Saturday, January 16, 2016

Built to Not Last

The title might seem like a typo or misprint.  Aren't we looking for "Built to Last" when we're shopping?  How could baked-in transience be a virtue? Is this more of that silly Geek Talk [tm] wherein "laziness" is a virtue?  You betcha.

The "new car smell" everyone talks about isn't just or only a smell, but the whole ambience of having a new car, unblemished by actual use, like a puppy on its first day in the garden.  Such innocence may be annoying in some contexts.  A fresh laptop is maybe so far from customized to what one needs, but let's not turn pessimistic.

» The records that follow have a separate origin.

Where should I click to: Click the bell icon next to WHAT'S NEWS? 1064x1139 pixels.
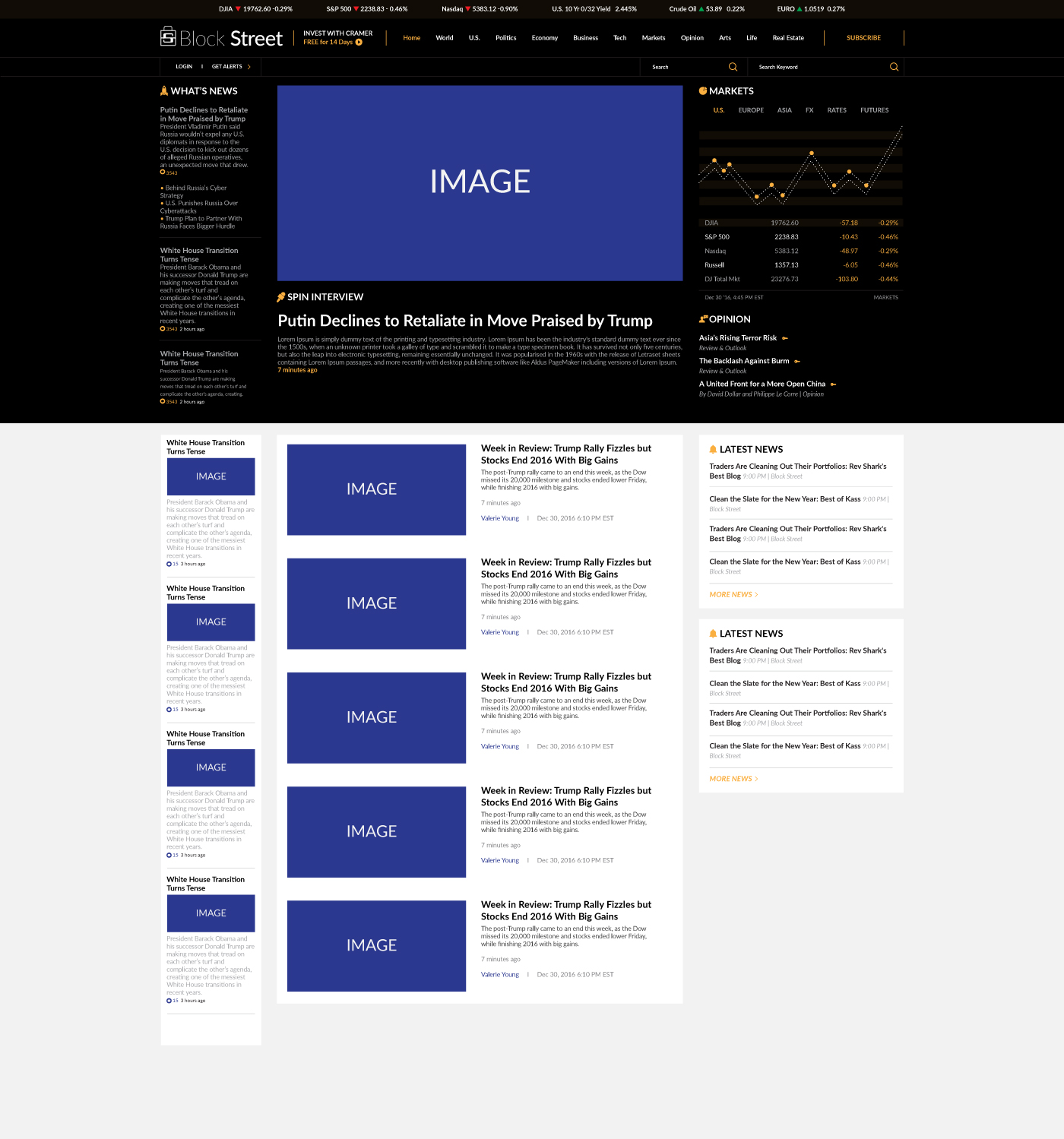(x=163, y=90)
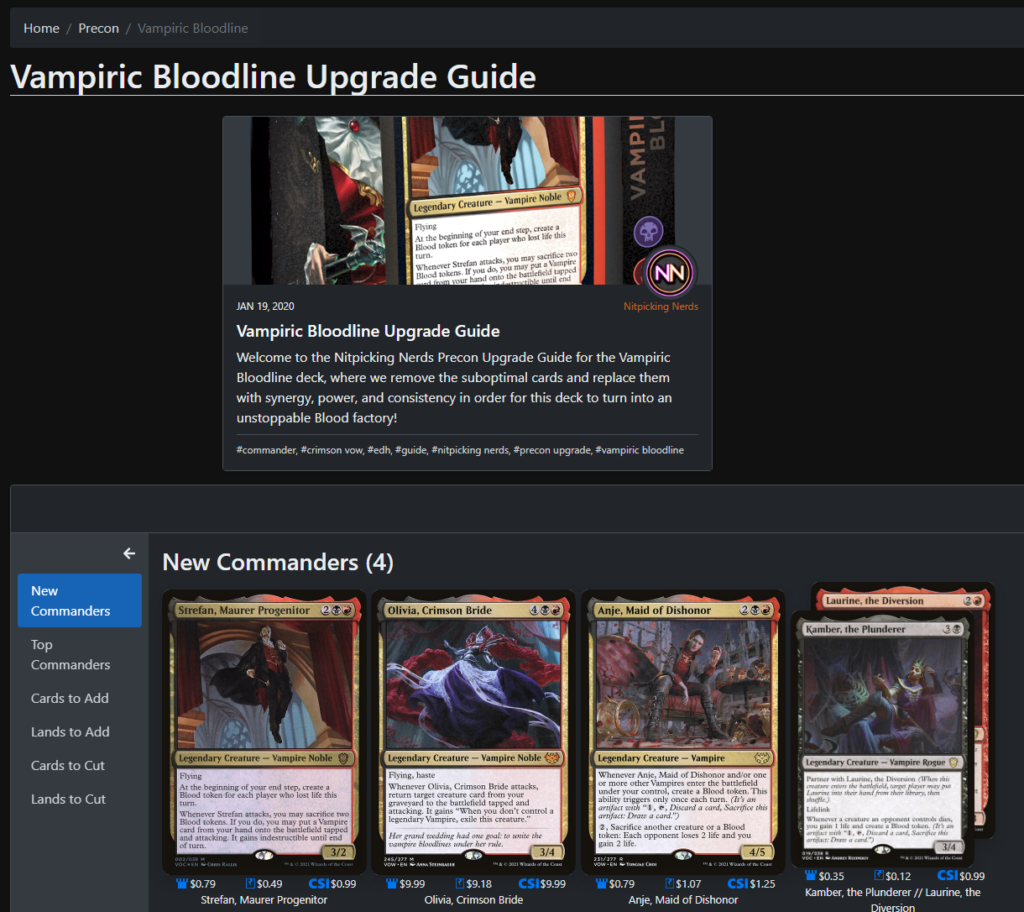This screenshot has width=1024, height=912.
Task: Click TCGplayer price $1.07 under Anje
Action: click(x=683, y=883)
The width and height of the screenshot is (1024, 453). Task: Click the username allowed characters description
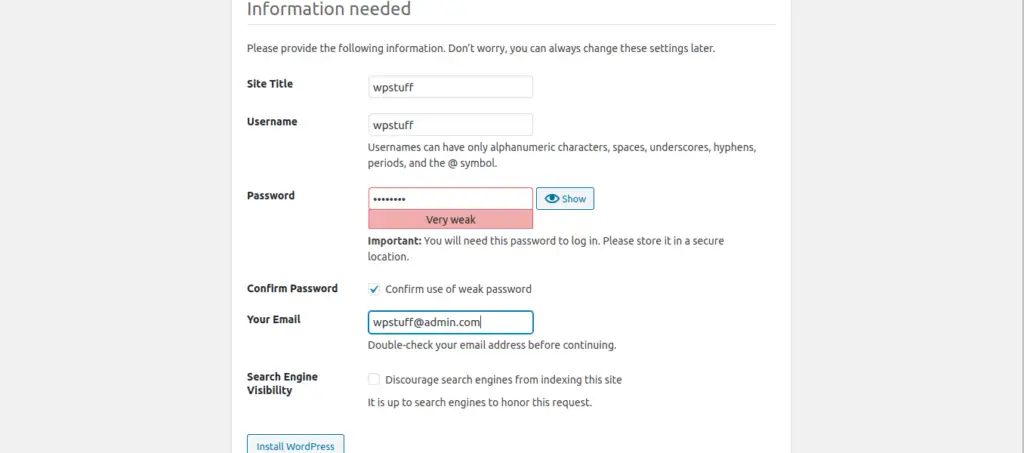562,155
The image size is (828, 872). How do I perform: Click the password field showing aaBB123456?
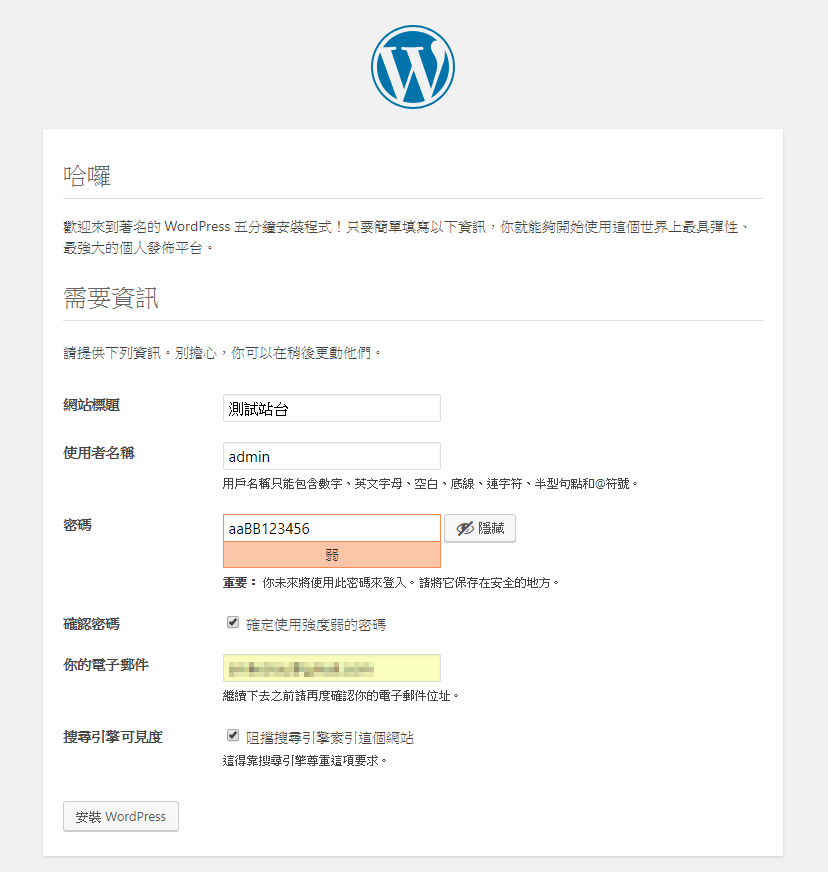331,528
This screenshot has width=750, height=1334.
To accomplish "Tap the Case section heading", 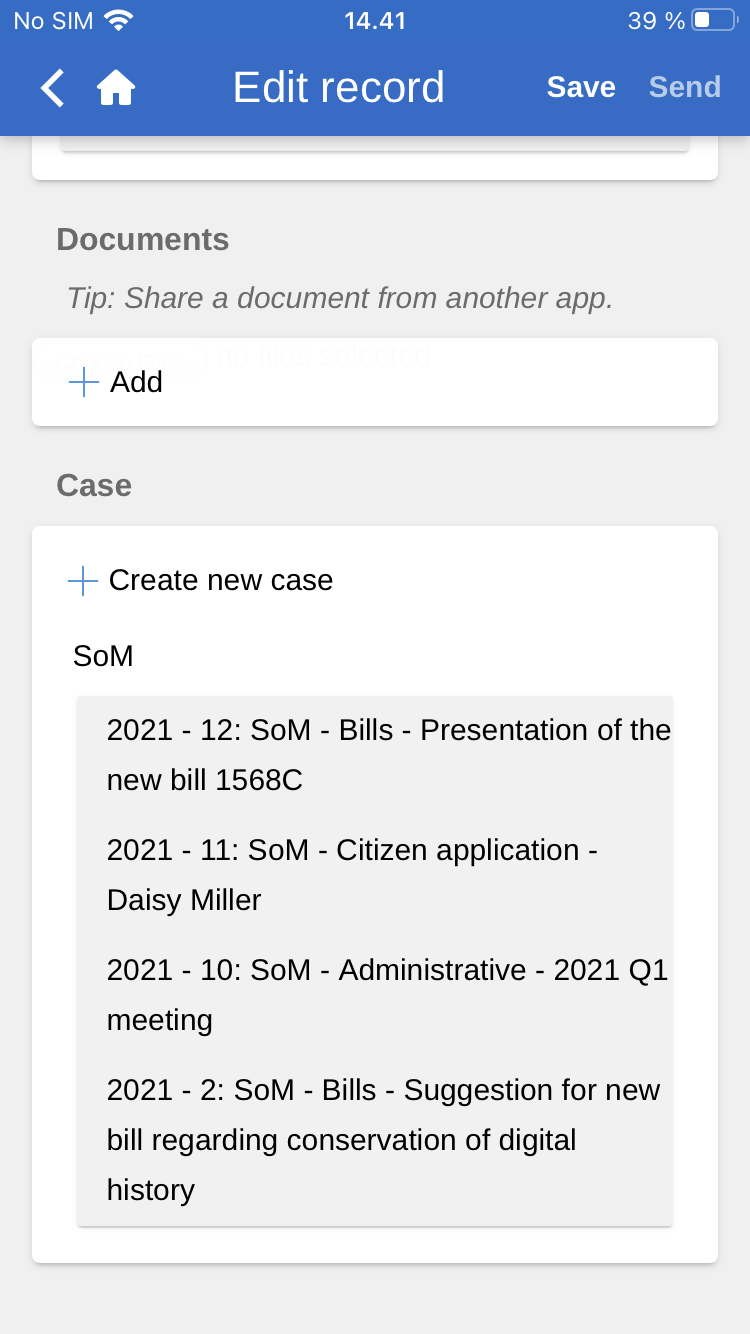I will [94, 486].
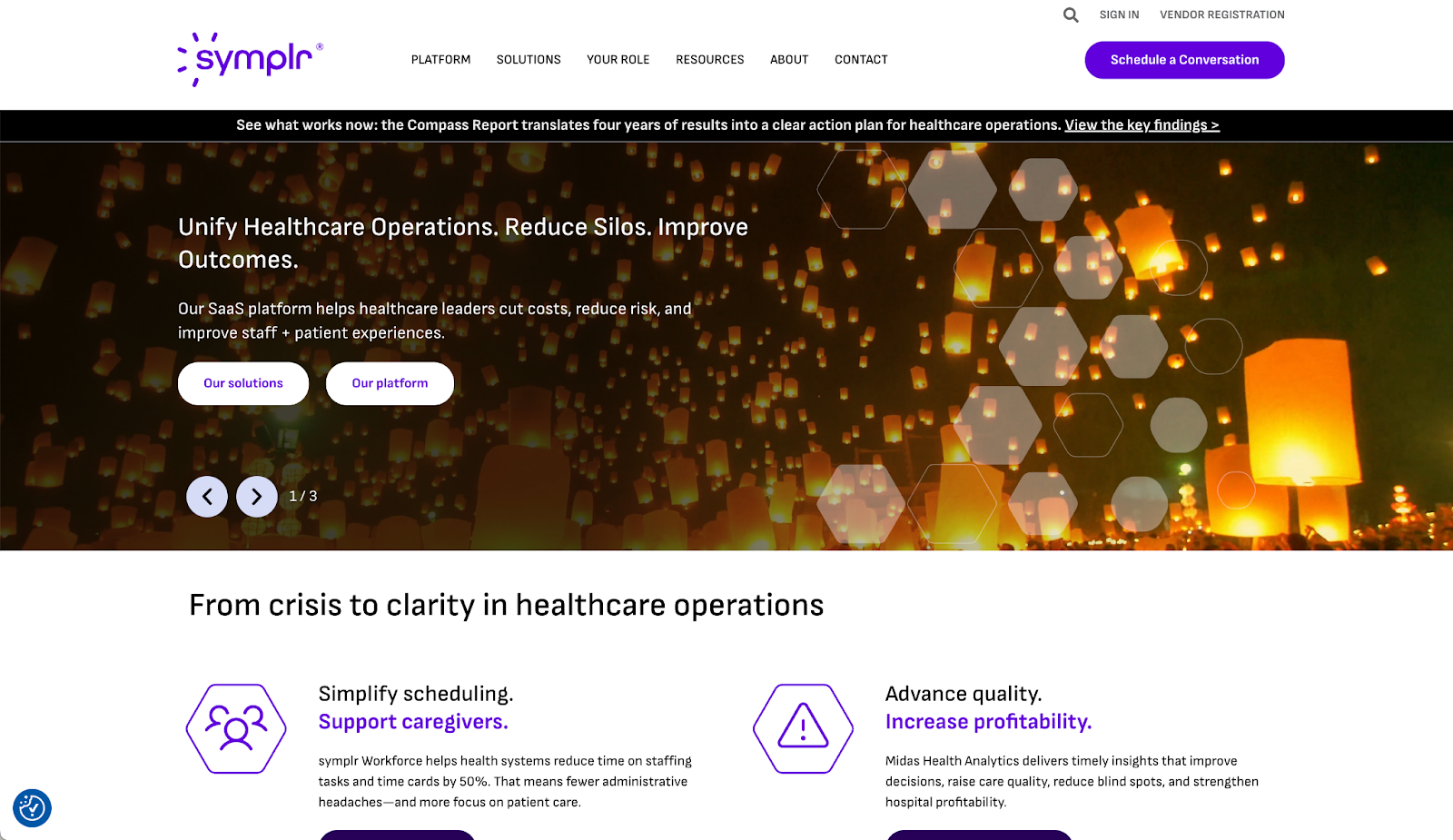Screen dimensions: 1453x840
Task: Click the caregivers group hexagon icon
Action: 236,728
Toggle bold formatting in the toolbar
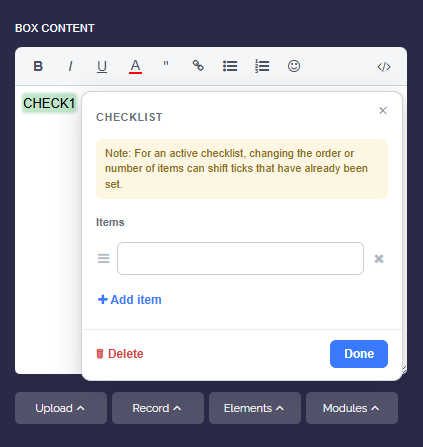 38,66
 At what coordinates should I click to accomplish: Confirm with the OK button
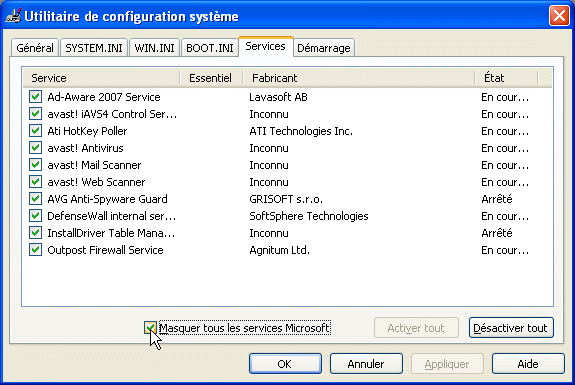285,364
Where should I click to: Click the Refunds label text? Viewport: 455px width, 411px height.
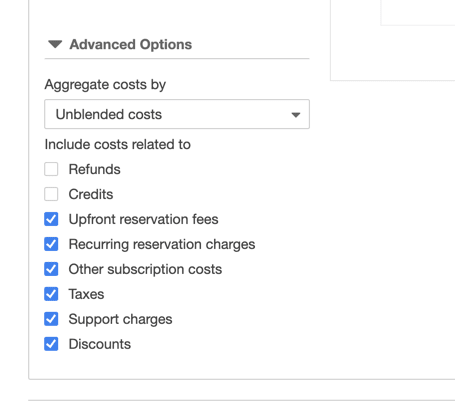coord(94,169)
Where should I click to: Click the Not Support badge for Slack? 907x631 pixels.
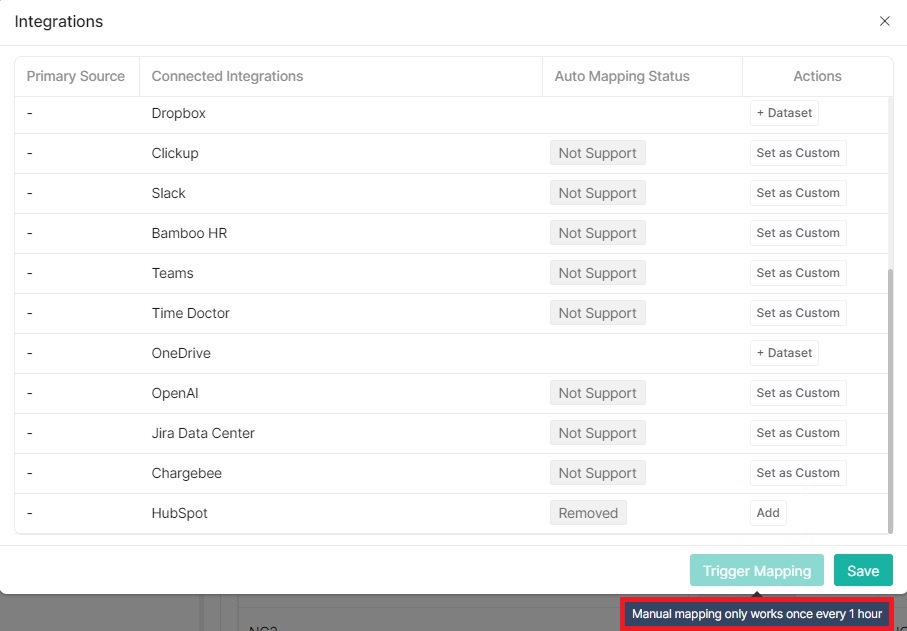pyautogui.click(x=597, y=193)
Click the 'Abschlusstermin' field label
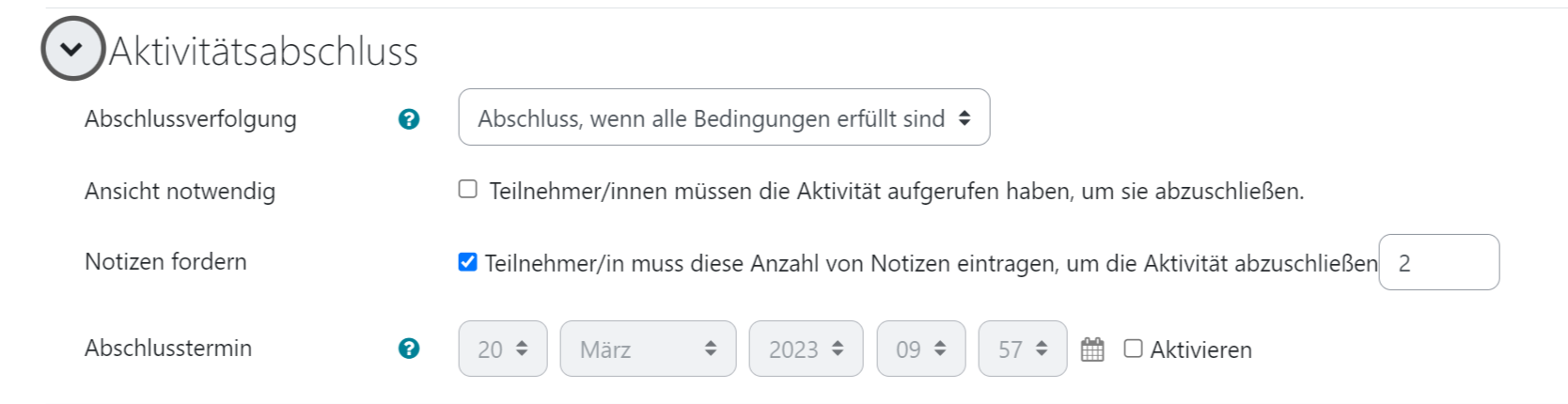Screen dimensions: 1568x404 tap(168, 348)
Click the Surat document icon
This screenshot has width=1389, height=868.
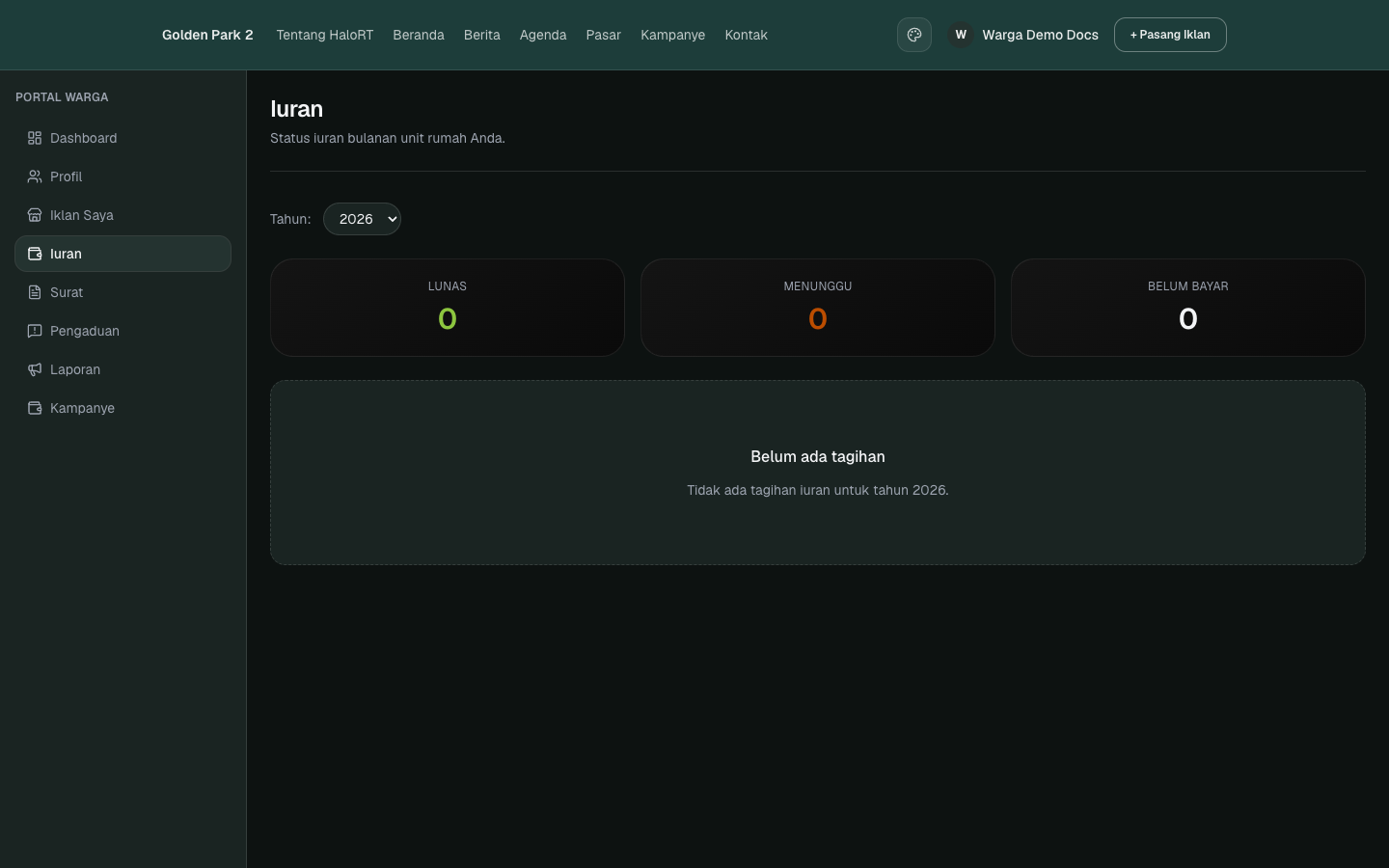35,292
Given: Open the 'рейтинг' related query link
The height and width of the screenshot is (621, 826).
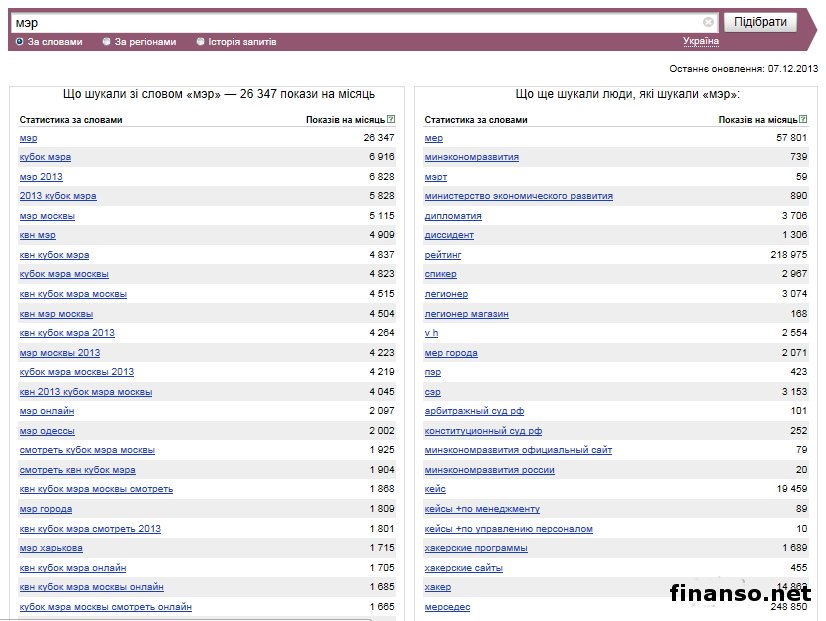Looking at the screenshot, I should pyautogui.click(x=443, y=255).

In the Cloud, the analogy is obvious:  "build one to throw it away" means we're free to "just doodle" with some serious resources at our command.  Spin up some JuJu on Ubuntu and define yourself a rig, a rack, a framework, or whatever.  Test your business model, fine tune, unit test, keep it agile. You may want to take it live, but probably after a number of iterations.  Alpha versions mature into betas until an actual release candidate is rolled out to the world.

Likewise on the first day of school, one's desk is pristine.  Students used to have desks unto themselves, not just lockers, where possessions were conveniently stored, persisting from day to day.

That practice may have eroded in many districts, or never caught on.  My personal memories hearken back to the Overseas School of Rome, one classroom in particular.  They tilted up, those desk lids. Lockers start pristine also, at least if all the old stickers come off.

We know from the get go that experiences are a lot like novels or films:  they start, have a middle part, and then they're over.  Life is episodic.  So the specification that it "not last" could be said to belong to "experience itself" (getting philosophical here).

When you know going in that it's a doodle or throwaway version, might you take more risks?  Would you enjoy it more, and therefore gain more, from the challenge?  When the changes are more permanent, one likes to know in advance about one's choices, and mull them over.

However, like ice cream on a summer's day, accept in advance that even with the privilege of choices, none of them were "built to last".  Some elementary particles only fleetingly exist before separating into decay particles that in turn interact and so on.  Lightning happens in a flash.

Role-playing games involve rotation quite a bit, or can.  You're not stuck in a role forever and indeed are better at role playing more generally for having moved around and seen the game from different points of view.

The idea that you needed to be just that one thing when you grew up, like "the milkman" or "the nurse", was a tad too simplistic to ever gain much traction.  Life goes in chapters.  People were not built to be typecast necessarily.